Ante los reporteros explicó profusamente lo que hizo, cómo lo logró, qué aprendió, con quién estudió y cómo va a aplicar sus conocimientos.

En términos llanos, hizo lo que muy pocos pueden hacer en este país: cobrar sin trabajar.

Durante este tiempo -esos 54 días de ausencia- el legislador cobró su salario, no se le contabilizaron ausencias y por ende, no hubo descuento alguno.

También, durante ese tiempo, en ningún momento puso en riesgo su empleo porque, conforme a las leyes y reglamentos que los mismos diputados han elaborado, no se contempla ninguna de estas consideraciones.

Alguno de los reporteros le cuestionó este privilegio, entendiéndose que son pocos pero muy pocos queretanos los que pueden gozar de estas posibilidades.

Fernando Urbiola dijo que sí, que era un privilegio todo lo que había podido hacer.

Y aún así, rechazó la posibilidad de que su acción fuera tachada de inmoral, pues si la ausencia hubiera sido “por andar en parrandas o borracheras, como en algunos otros casos se ha dado, efectivamente hubiera sido inmoral”, lo cual no fue así.

Dicho en otros términos, Urbiola Ledesma evaluó que cualquiera que sea diputado puede ausentarse de su trabajo sin más ni más, para ir a cumplir un propósito personal.

Aceptó de igual manera que programó todos sus estudios para cursarlos precisamente en el tiempo en que se desempeñó como diputado.

No obstante lo anterior, hay dos elementos sumamente graves.

Primero, que conocedor de la prolongada ausencia -casi también de dos meses- del diputado Martín Mendoza Villa, atribuida a su gusto por el consumo de bebidas etílicas, Fernando Urbiola no haya sido capaz de subir a tribuna y reclamar o denunciar el hecho.

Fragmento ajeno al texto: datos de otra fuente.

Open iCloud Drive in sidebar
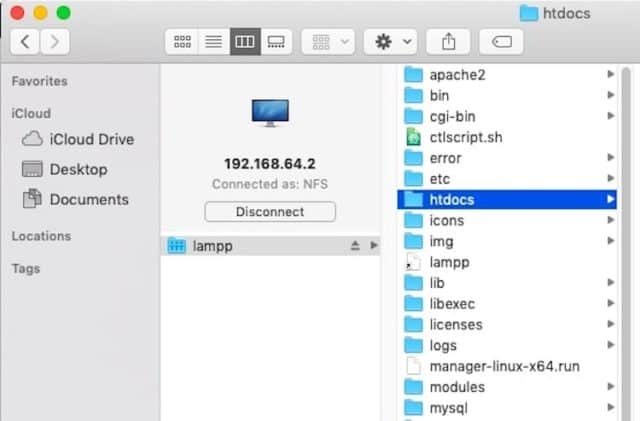Image resolution: width=640 pixels, height=421 pixels. [91, 139]
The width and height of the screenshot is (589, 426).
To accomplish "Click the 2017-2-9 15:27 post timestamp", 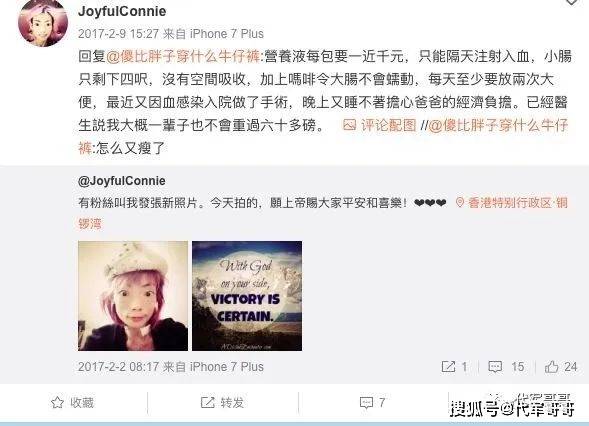I will (x=119, y=34).
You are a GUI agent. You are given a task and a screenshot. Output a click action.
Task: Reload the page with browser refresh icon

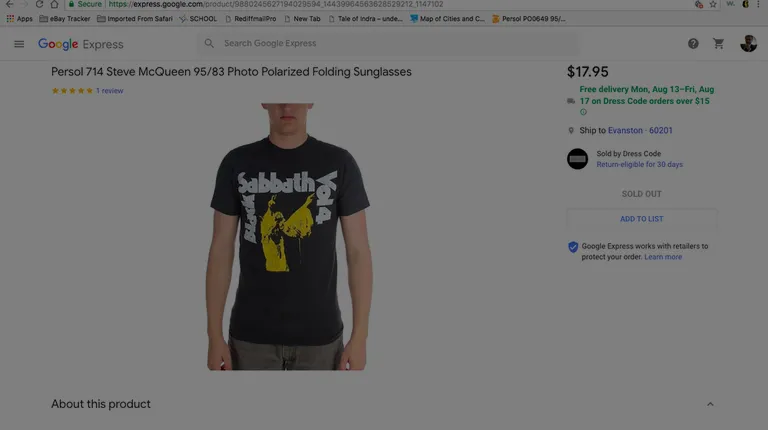click(39, 4)
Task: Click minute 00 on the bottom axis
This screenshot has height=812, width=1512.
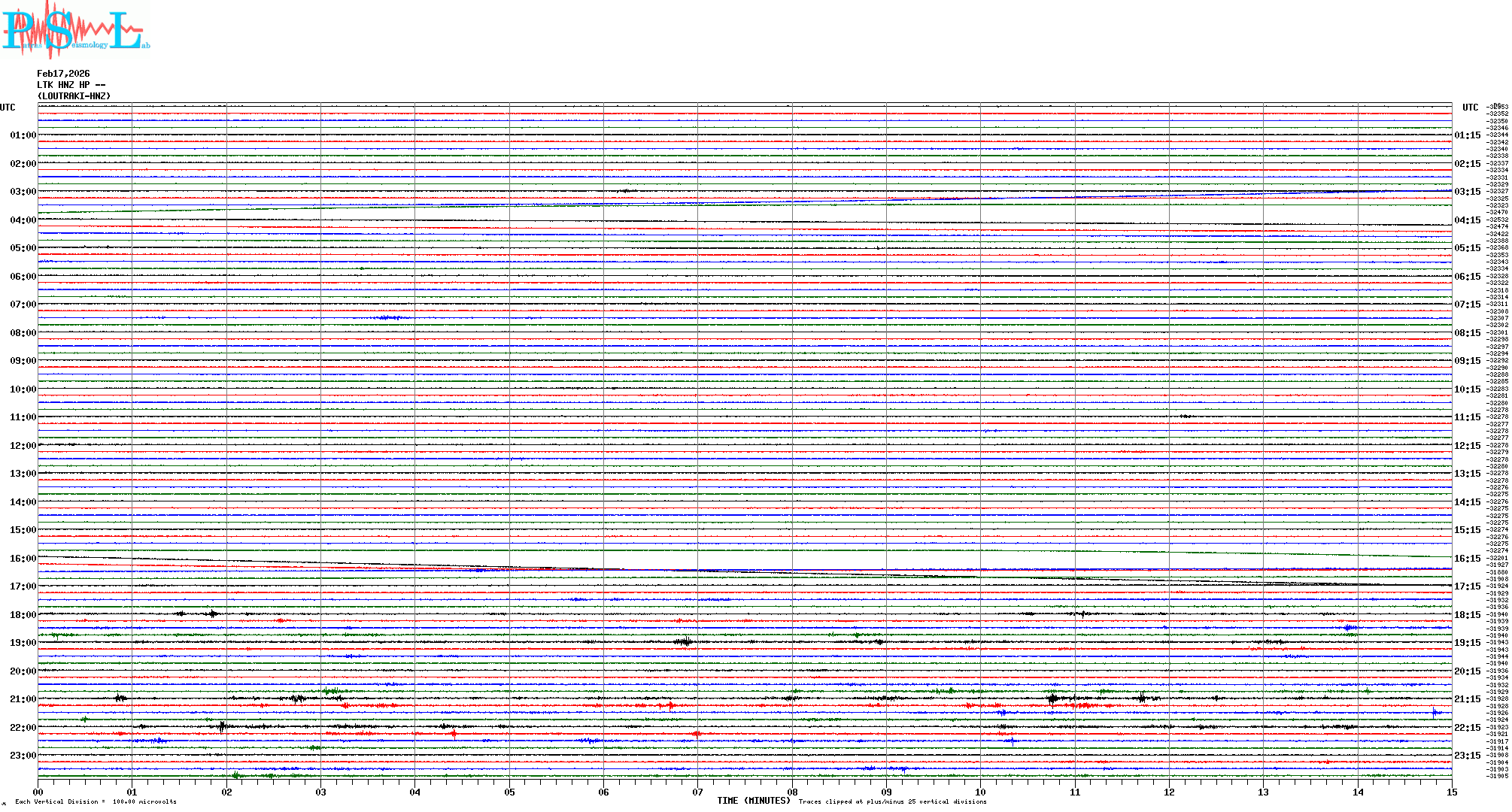Action: [38, 792]
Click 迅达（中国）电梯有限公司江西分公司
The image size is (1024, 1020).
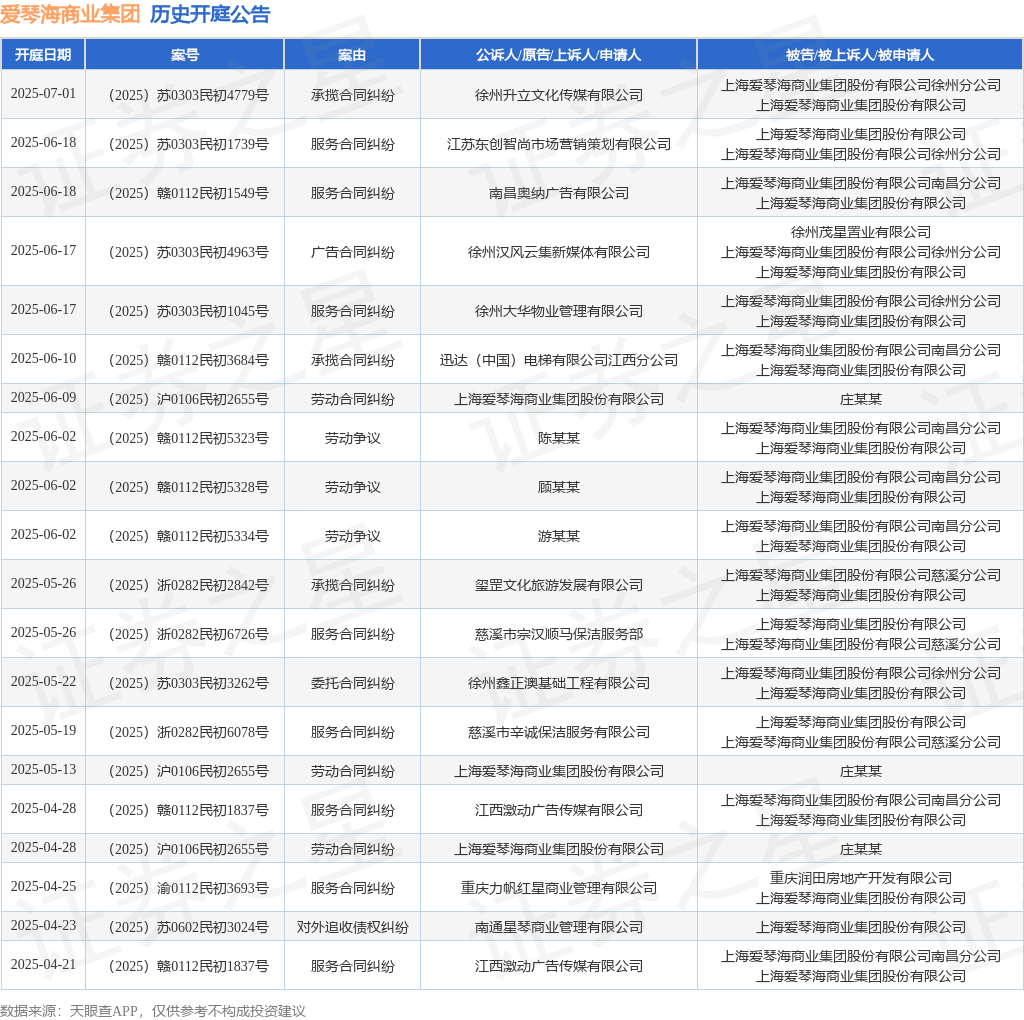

Segundo, que ahora de regreso, haya entregado a los reporteros una propuesta de reforma al artículo segundo de la Constitución Política del Estado de Queretaro, dejando que la percepción fuera el que lo acababa de trabajar o, mejor aún, que la elaboró en el tiempo de su estadía en España.

Esa reforma -recordamos- la presentó en septiembre del año pasado, en el proceso de reforma constitucional. La mayoría de los diputados no la aprobaron.

*Recomendación ipso facto

El caso de la CEDH va por el mismo estilo y quizá cuente con una misma razón moral de fondo.

Tiene que ver -recordamos- con el suceso registrado el 28 de febrero durante el quinto informe del gobernador Francisco Garrido Patrón, durante el cual el escritor Julio Figueroa Medina cuestionó, a gritos, al mandatario estatal.

En respuesta, cuatro servidores públicos evitaron que siguiera hablando, lo golpearon, lo asieron, le propinaron varios golpes y finalmente lo echaron del histórico recinto, con la advertencia de que no regresara.

La indagatoria que realiza la CEDH concluye que los citados cuatro funcionarios si violaron los derechos humanos de Julio Figueroa, pero nada más.

No hay una investigación para determinar con puntualidad quién o quiénes les giraron la orden de vigilar y en su caso, “controlar” a Figueroa Medina.

Silencio absoluto de la CEDH sobre este cuestionamiento, lo que evidentemente permite sospechar que hay negligencia en la investigación o, peor aún, se trata de proteger a los mandos superiores que ordenaron tal acción.

La expresión que ocupó el diputado Marco Antonio León Hernández para explicar la actuación de la citada comisión, es adecuada.

Dijo que es una recomendación parcial porque no determina quiénes son los autores intelectuales, “es como si en un homicidio solamente se pretendiera castigar a la pistola, y no a quién la dispara”.

Reveló, durante su comparecencia ante la visitadora de la comisión, que durante la sesión solemne de la legislatura del estado, en la que Francisco Garrido rindió su informe, las diputadas Carmen Consolación González y María de Jesús Ibarra le pidieron al Ombudsman que saliera a ver qué sucedía con Julio Figueroa.

Recordó León Hernández que éste no lo hizo; no las tomó en cuenta, lo que en términos llanos se convirtió en una omisión por parte del presidente de dicho organismo.

En ambos casos, las actuaciones de los personajes se guiaron por intereses que no coinciden con los de la comunidad que dicen representar y defender.

Los dos son ejemplo de servidores públicos que, contrariamente, no sirven al público, sino a sus objetivos. Por eso es que el público debe de actuar para evitar que personas con estos valores se trepen al poder y lo ejerzan sin beneficiar a la comunidad.